▶ _PROBLEM TO SOLVE_:
Copy out each line from the material where the word "Download" is found.

▶ _TASK INPUT_:
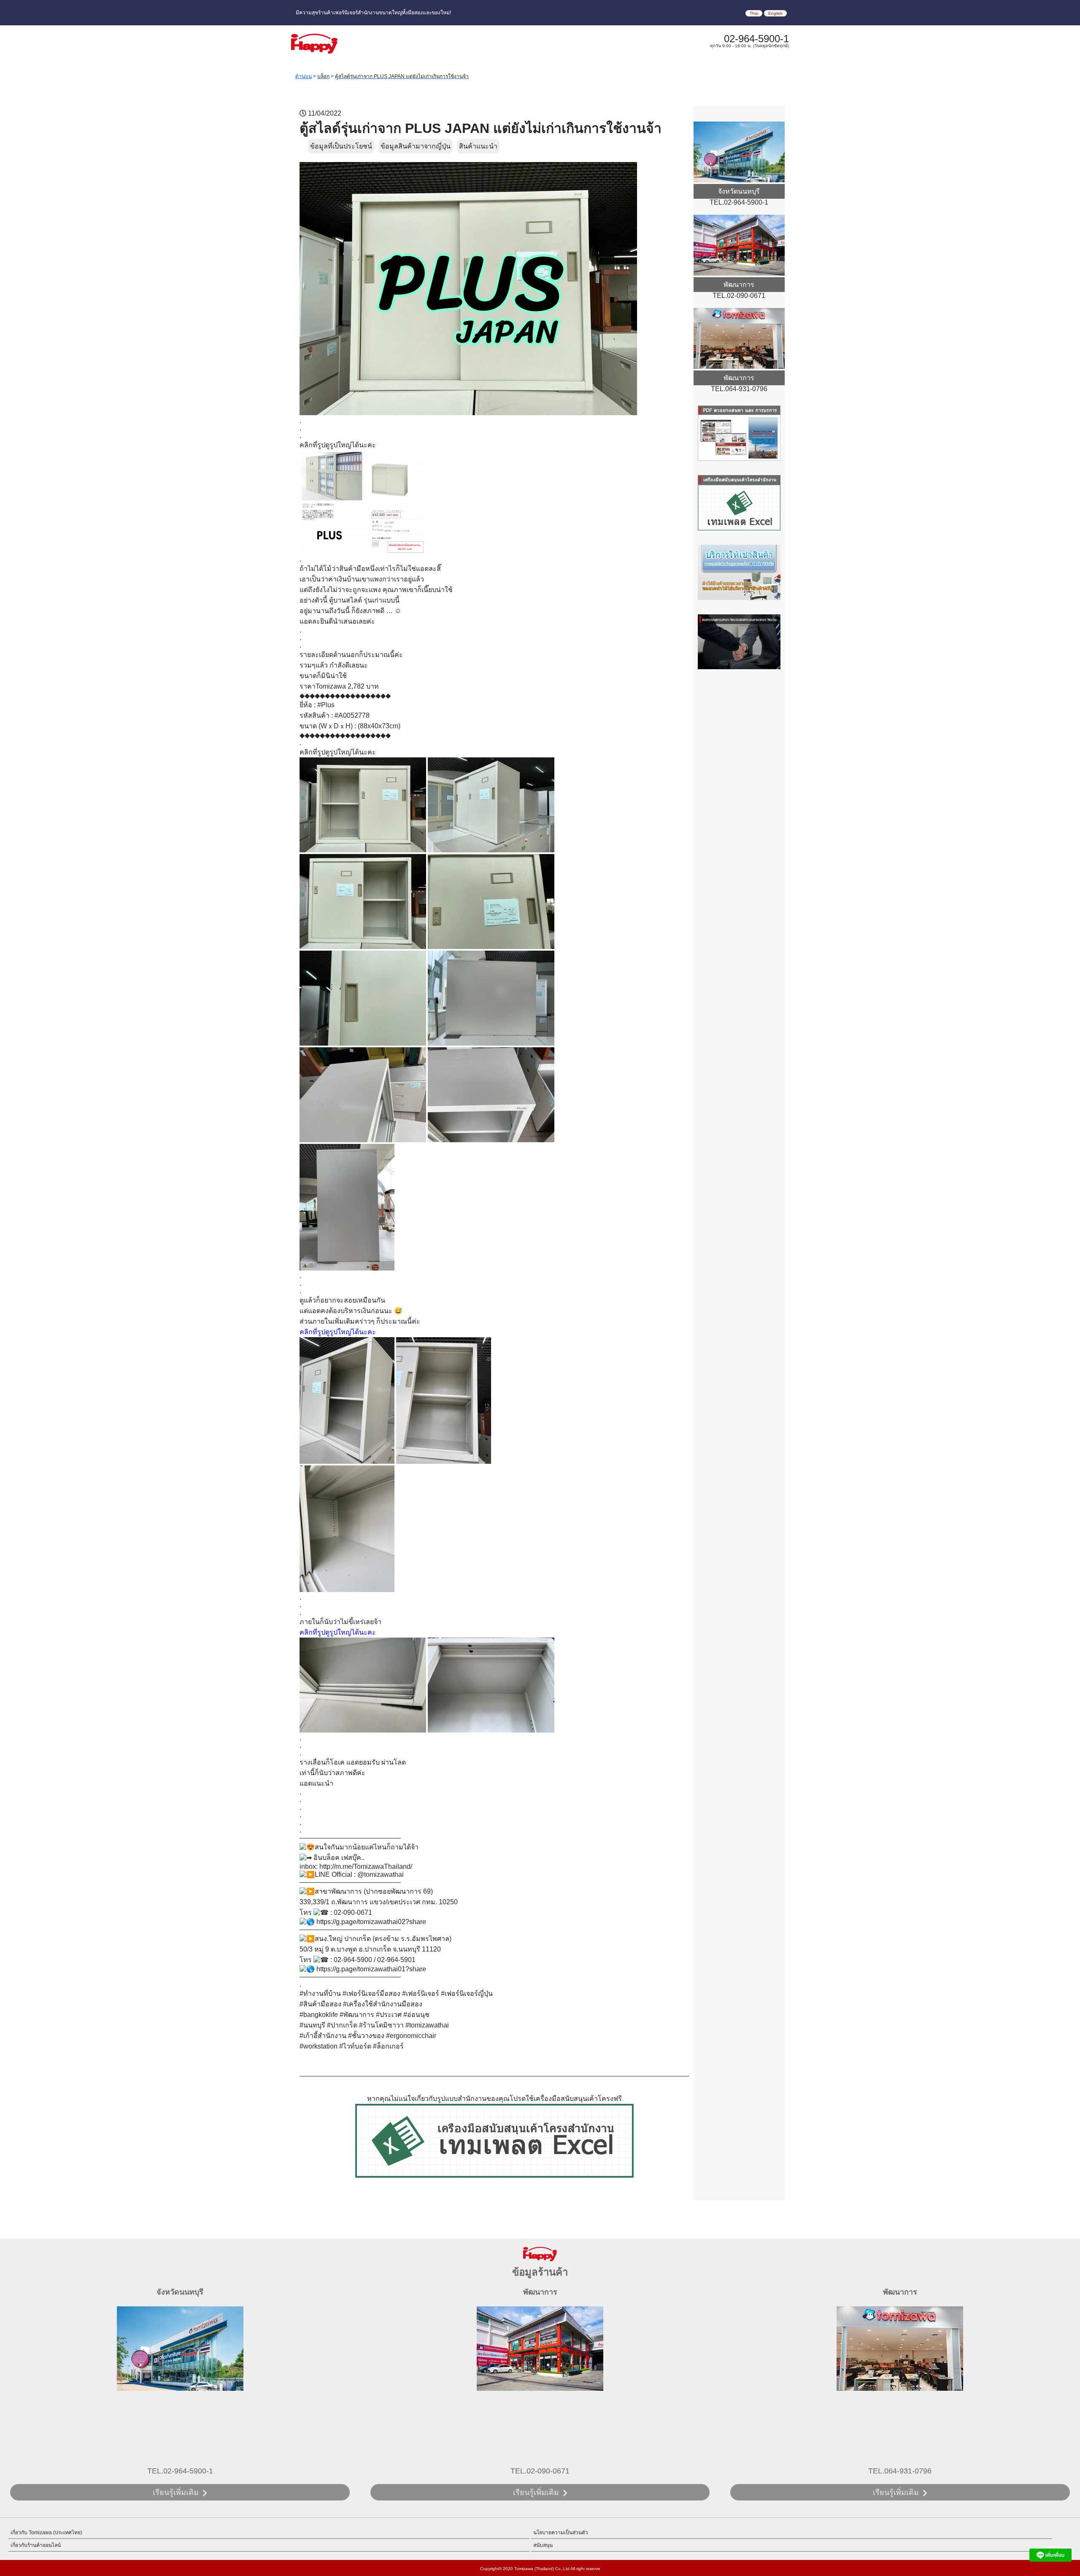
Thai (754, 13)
...
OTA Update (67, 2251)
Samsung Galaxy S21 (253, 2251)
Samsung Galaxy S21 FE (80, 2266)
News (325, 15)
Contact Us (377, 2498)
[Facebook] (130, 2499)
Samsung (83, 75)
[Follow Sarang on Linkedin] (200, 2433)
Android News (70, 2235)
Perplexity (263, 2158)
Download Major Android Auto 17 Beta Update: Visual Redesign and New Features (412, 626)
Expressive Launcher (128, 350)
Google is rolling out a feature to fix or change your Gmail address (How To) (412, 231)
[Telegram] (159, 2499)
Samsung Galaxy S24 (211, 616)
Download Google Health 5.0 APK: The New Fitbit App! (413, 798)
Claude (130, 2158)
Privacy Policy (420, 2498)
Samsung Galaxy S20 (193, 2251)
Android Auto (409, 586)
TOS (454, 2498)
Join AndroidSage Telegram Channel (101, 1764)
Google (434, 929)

▶ _RESPONSE AREA_:
Download Major Android Auto 17 Beta Update: Visual Redesign and New Features (412, 626)
Download Google Health 5.0 APK: The New Fitbit App! (413, 798)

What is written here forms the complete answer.